As noted in the previous notebook, this version of the dataset has no missing values, so no imputation is needed. We can proceed directly to analysis.

### Correlation Analysis

Let's find the features that are most correlated with `SalePrice`.

In [None]:
correlations = df.corr(numeric_only=True)['SalePrice'].sort_values(ascending=False)
print("Top 10 features most correlated with SalePrice:")
print(correlations.head(10))

Based on the correlation results, `OverallQual`, `GrLivArea`, and `GarageCars` are strongly positively correlated with `SalePrice`. Let's visualize these relationships.

### Visualization 1: `SalePrice` vs. `OverallQual`

In [None]:
plt.figure(figsize=(10, 6))
sns.boxplot(x='OverallQual', y='SalePrice', data=df)
plt.title('SalePrice vs. Overall Quality')
plt.xlabel('Overall Quality')
plt.ylabel('Sale Price')
plt.show()

As expected, there is a clear positive relationship: as the overall quality of the house increases, so does the sale price.

### Visualization 2: `SalePrice` vs. `GrLivArea`

In [None]:
plt.figure(figsize=(10, 6))
sns.scatterplot(x='GrLivArea', y='SalePrice', data=df, alpha=0.6)
plt.title('SalePrice vs. Above Grade Living Area (GrLivArea)')
plt.xlabel('Above Grade Living Area (sq. ft.)')
plt.ylabel('Sale Price')
plt.show()

This scatter plot shows a strong linear relationship. Larger living areas correspond to higher sale prices.

### Visualization 3: Distribution of `SalePrice`

In [None]:
plt.figure(figsize=(10, 6))
sns.histplot(df['SalePrice'], kde=True)
plt.title('Distribution of SalePrice')
plt.xlabel('Sale Price')
plt.ylabel('Frequency')
plt.show()

The `SalePrice` is right-skewed, which is common for price data.
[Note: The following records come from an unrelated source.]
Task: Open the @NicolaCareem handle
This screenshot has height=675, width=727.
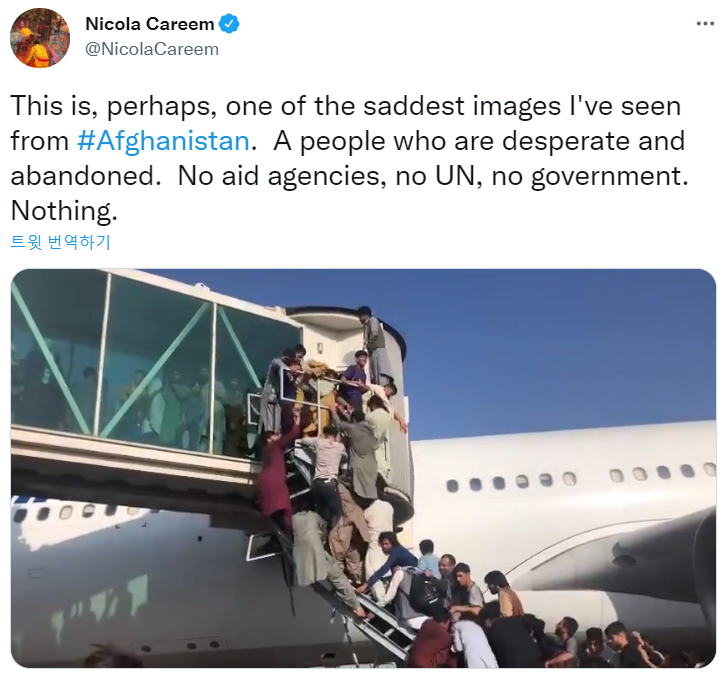Action: coord(152,49)
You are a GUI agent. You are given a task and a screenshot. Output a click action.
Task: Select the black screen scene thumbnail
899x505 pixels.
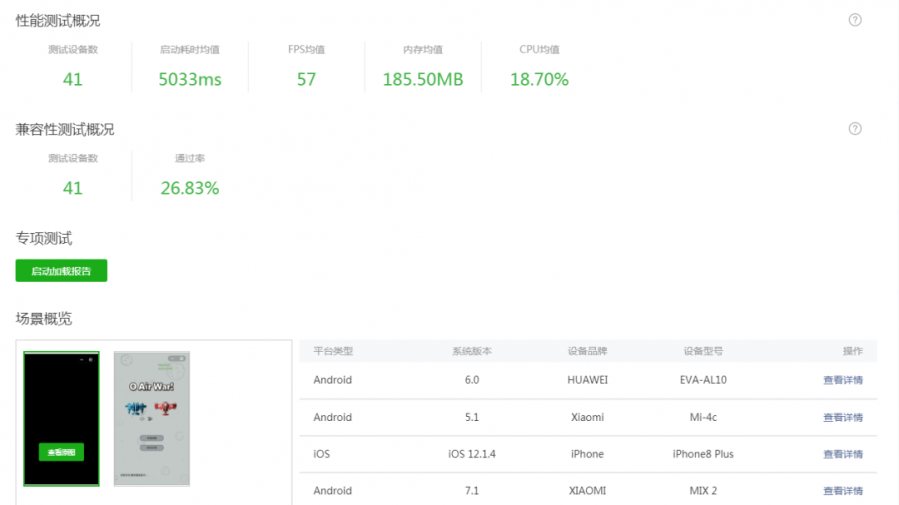pyautogui.click(x=61, y=418)
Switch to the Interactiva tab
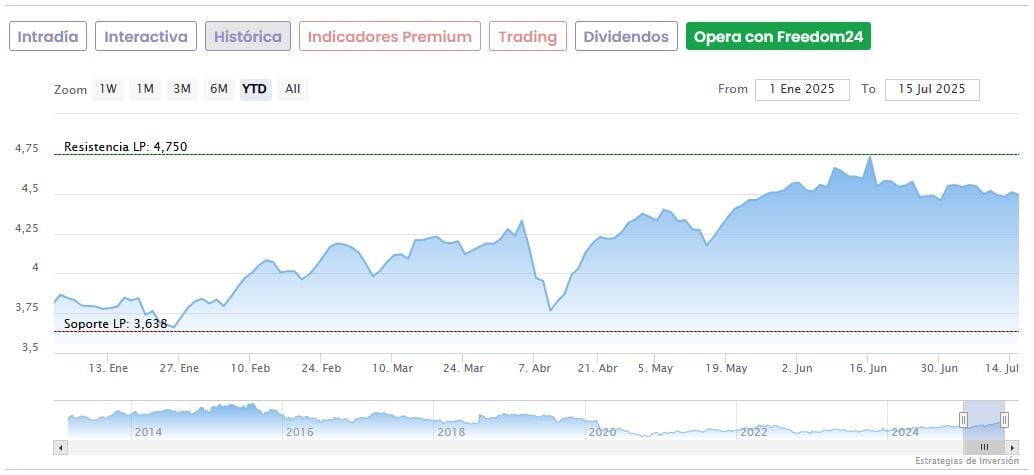Screen dimensions: 1034x475 tap(146, 37)
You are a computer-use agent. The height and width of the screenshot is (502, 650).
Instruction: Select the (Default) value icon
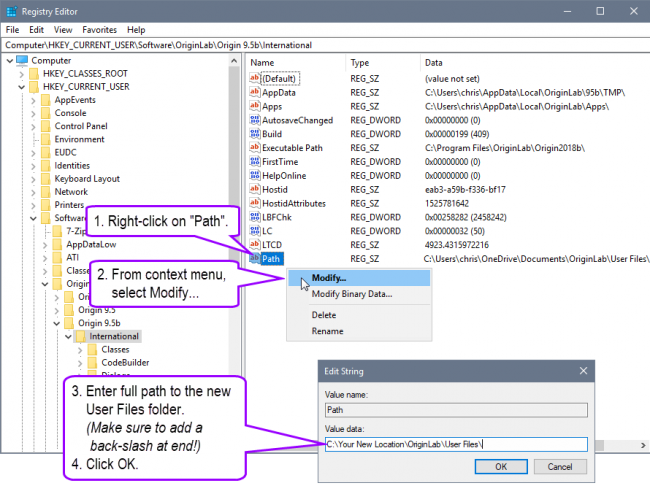pyautogui.click(x=254, y=78)
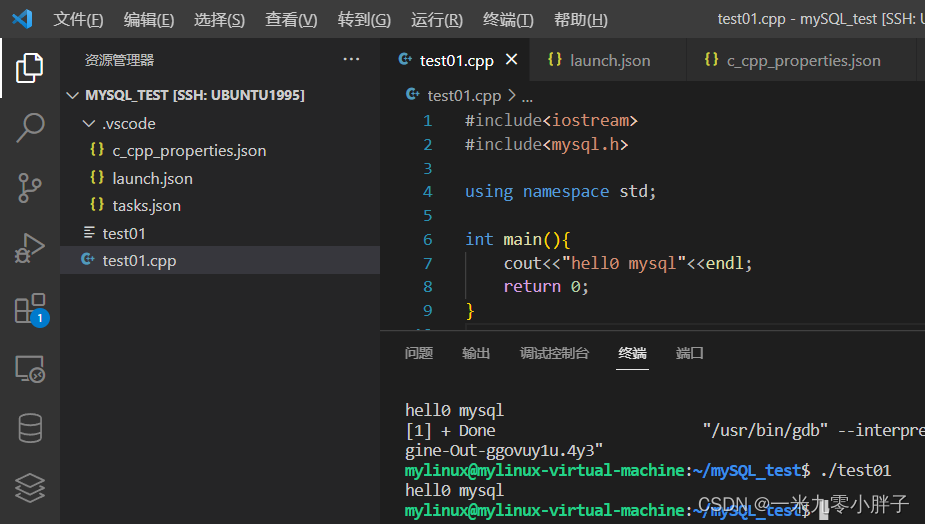Open the Source Control view
Image resolution: width=925 pixels, height=524 pixels.
coord(30,187)

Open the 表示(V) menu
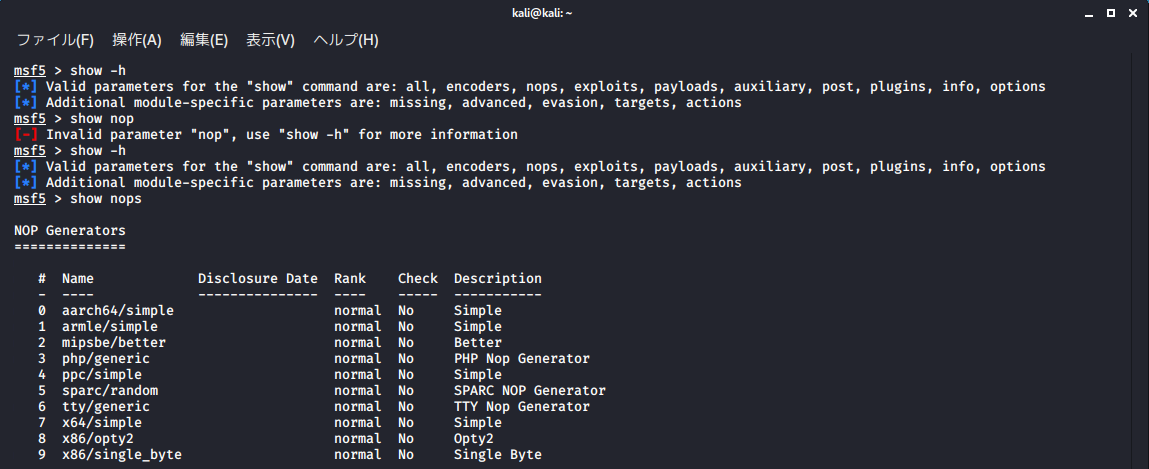click(x=270, y=40)
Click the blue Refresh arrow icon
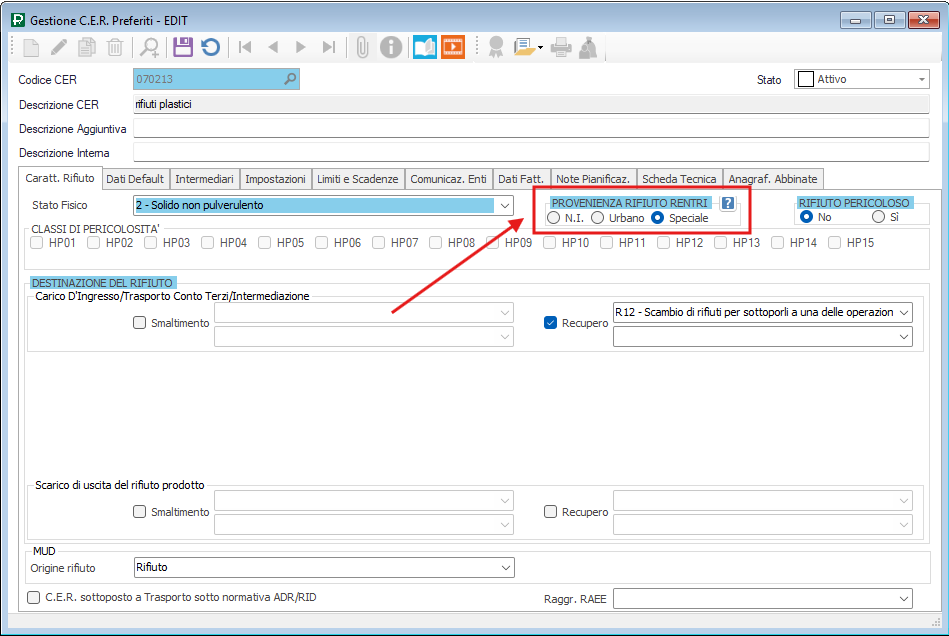949x636 pixels. [210, 47]
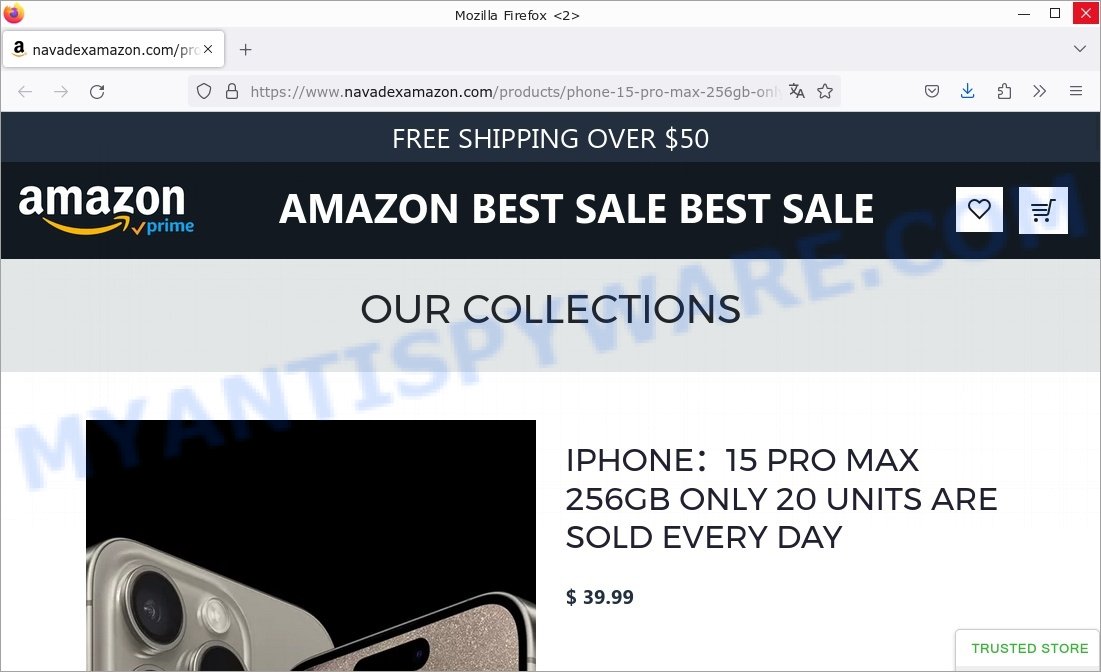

For more advanced models, applying a log transformation could be beneficial, but for our current scope, this is a good starting point.

## Conclusion

Our analysis confirms strong relationships between `SalePrice` and several key features, most notably `OverallQual` and `GrLivArea`. These features will be excellent candidates for our predictive model.

We have fulfilled the objectives of this notebook and are ready to proceed to model training.